Das ist für mich ein weiterer wichtiger Grund, allein zu reisen. Regelmäßige Pausen geben mir zwischendurch Zeit, die Eindrücke zu verdauen und entsprechend zu würdigen. Manchmal setze ich mich auch einfach hin und schreibe. Ich muss mich nicht absprechen. Ich muss mich nicht an Termine halten, außer ich mache mir selbst welche. Ich kann mich einfach treiben lassen, meiner Intuition nachgehen.

Ich lerne (immer wieder), mir selbst zu vertrauen

Mir wird oft gesagt, wie mutig von dir, dass du allein reist. Für mich ist das etwas Normales, denn ich habe schon sehr früh damit begonnen. Mit 18 bin ich für ein Jahr nach Paris gegangen und habe dort nicht als Au-Pair in einer Familie gelebt, sondern allein in einer kleinen Wohnung im 18. Arrondissement.

Das Jahr hat, glaube ich, den Grundstein für meine künftigen Auslandsaufenthalte und Reisen gelegt. Dort habe ich gelernt, wie ich allein zurechtkommen kann. Damals gab es weder Internet noch Mobiltelefon und ich konnte oder musste nicht in dauerndem Kontakt mit zu Hause stehen.

Allerdings ist es nicht so, dass meine über die Jahre gesammelte Erfahrung im Alleinreisen mir das ultimative Gefühl von Sicherheit geben würde. Denn die Situationen, mit denen ich alleine klarkommen muss, sind ja meist verschieden. Mal ist es eine zu laute Wohnung, mal ein Verkehrsmittel, mal eine Unsicherheit, wenn ich nachts ausgehe.

Oder auch nur das latente Gefühl von Einsamkeit, das halt doch manchmal aufkommt. Das ist eigentlich für mich die größte Herausforderung, mein Herz solchen Momenten wieder zu öffnen. Heute ist zum Beispiel ist der erste Morgen in einer fremden Wohnung, und ich fühle mich gerade ziemlich verloren. Ich habe aber gelernt, dass das vor allem am Anfang oft so ist. Und ich tröste mich mit dem Schreiben dieses Blogartikels über diese seltsame Stimmung hinweg, sozusagen indem ich mit dir, Leser:in, schreibend spreche. Das schafft ein Gefühl der Verbundenheit mit lieben Menschen, und schon fühle ich mich weniger allein.

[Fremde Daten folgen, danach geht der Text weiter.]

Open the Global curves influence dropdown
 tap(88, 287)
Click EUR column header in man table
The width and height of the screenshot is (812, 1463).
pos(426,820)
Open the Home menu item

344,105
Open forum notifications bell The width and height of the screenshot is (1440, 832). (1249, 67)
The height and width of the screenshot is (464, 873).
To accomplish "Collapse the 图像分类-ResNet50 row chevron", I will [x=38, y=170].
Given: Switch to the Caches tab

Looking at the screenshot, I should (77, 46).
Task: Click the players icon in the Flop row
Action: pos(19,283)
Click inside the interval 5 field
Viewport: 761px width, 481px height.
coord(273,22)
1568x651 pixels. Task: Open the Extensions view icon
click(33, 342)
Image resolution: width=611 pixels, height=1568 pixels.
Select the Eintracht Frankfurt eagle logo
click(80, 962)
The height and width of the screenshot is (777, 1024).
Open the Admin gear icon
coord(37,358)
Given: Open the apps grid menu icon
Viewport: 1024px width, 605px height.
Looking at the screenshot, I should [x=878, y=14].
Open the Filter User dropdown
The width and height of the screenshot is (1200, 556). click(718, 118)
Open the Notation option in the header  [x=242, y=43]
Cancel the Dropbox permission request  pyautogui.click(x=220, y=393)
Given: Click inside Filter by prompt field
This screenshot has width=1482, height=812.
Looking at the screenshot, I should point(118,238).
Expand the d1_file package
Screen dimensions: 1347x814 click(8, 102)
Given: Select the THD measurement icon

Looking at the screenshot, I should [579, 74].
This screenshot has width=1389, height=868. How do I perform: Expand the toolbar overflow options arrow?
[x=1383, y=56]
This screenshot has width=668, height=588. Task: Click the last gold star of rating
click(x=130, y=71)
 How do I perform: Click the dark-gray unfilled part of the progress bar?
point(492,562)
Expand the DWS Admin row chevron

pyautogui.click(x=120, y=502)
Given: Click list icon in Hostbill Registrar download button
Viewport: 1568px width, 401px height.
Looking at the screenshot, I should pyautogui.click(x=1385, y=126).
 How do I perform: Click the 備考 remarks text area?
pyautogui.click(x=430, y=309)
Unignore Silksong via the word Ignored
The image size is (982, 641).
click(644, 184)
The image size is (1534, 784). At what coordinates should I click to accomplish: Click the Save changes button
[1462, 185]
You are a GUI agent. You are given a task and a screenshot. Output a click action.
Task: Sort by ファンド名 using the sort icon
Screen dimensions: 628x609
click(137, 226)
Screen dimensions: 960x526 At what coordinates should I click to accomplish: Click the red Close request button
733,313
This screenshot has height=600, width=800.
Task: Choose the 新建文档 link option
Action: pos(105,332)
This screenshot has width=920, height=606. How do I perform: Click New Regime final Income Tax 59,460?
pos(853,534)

Ich lerne (immer wieder), dem Lauf der Dinge zu vertrauen

Vor jeder Reise bin ich immer ziemlich nervös. Was mir dann hilft, ist, mich in ein gewisses Urvertrauen hineinfallen zu lassen, dass es für alles im richtigen Moment schon eine Lösung geben wird und vor allem, dass es schon gut laufen wird, und zwar meist viel besser als gedacht. Dass ich nicht alles durchplanen muss, sondern für Gelegenheiten und Begegnungen offen bin. Da ich ein kleiner Kontrollfreak bin, ist das für mich nicht einfach, aber immer wieder eine gute Übung – und am Ende auch eine weitere Erfahrung, mit der ich mein Urvertrauen gestärkt habe. Denn oft geschehen auf den Reisen Dinge und Begegnungen, die ich niemals so hätte planen können.